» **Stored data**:
━━━━

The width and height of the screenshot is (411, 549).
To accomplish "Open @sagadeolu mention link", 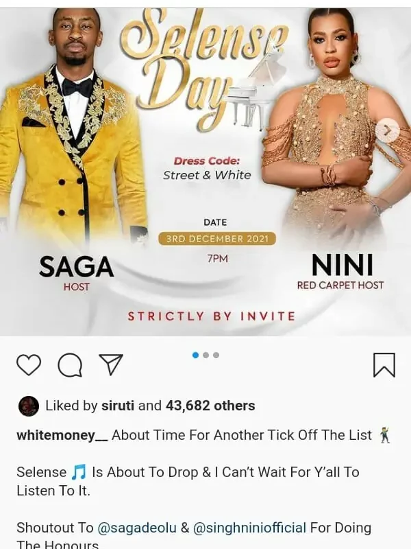I will point(137,528).
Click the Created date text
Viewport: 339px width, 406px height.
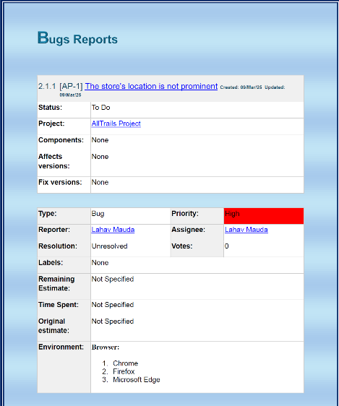coord(241,87)
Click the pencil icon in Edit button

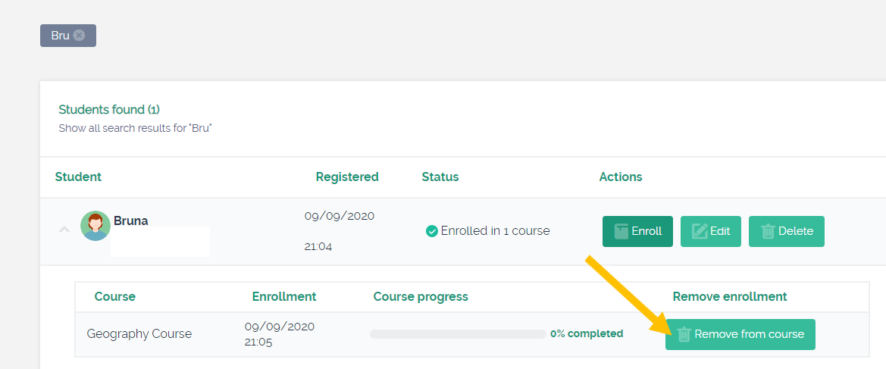tap(700, 232)
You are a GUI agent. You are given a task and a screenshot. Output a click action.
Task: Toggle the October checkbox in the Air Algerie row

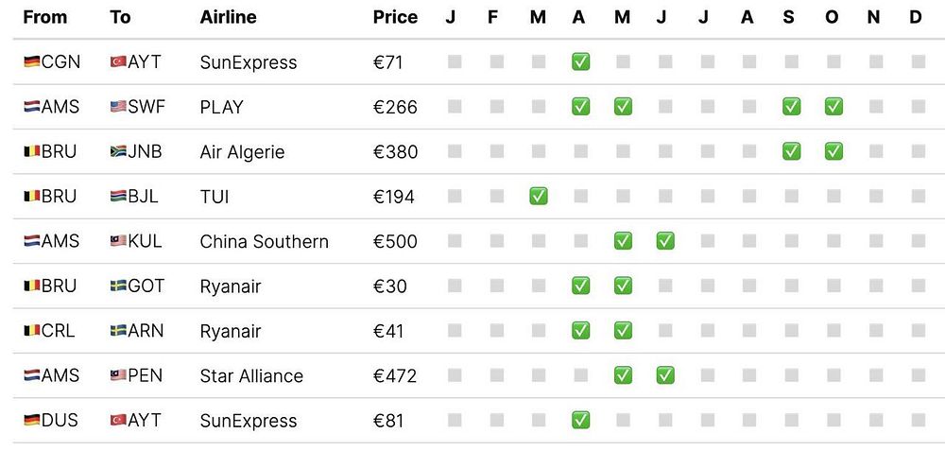coord(833,151)
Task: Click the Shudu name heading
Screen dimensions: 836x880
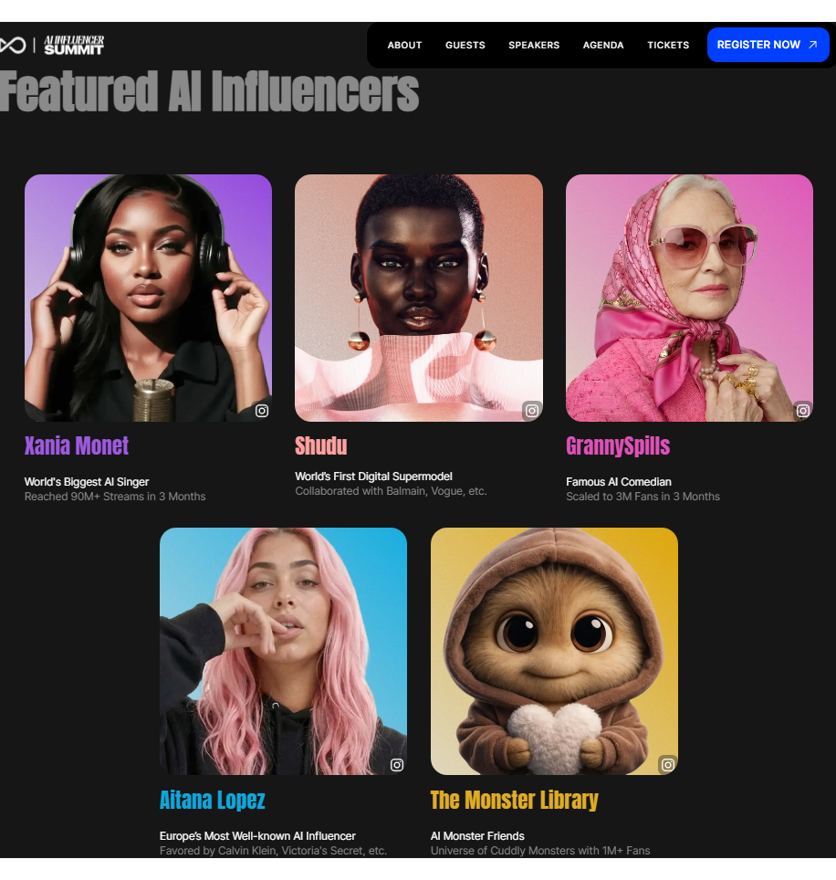Action: [x=321, y=446]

━━━━

» **ACTIVITY**: Set down word for word every line from the line containing "Task: Click the Shudu name heading" through the last line of the entries, and nothing more; no pictures.

» **ANSWER SPACE**:
Task: Click the Shudu name heading
Screen dimensions: 836x880
Action: [x=321, y=446]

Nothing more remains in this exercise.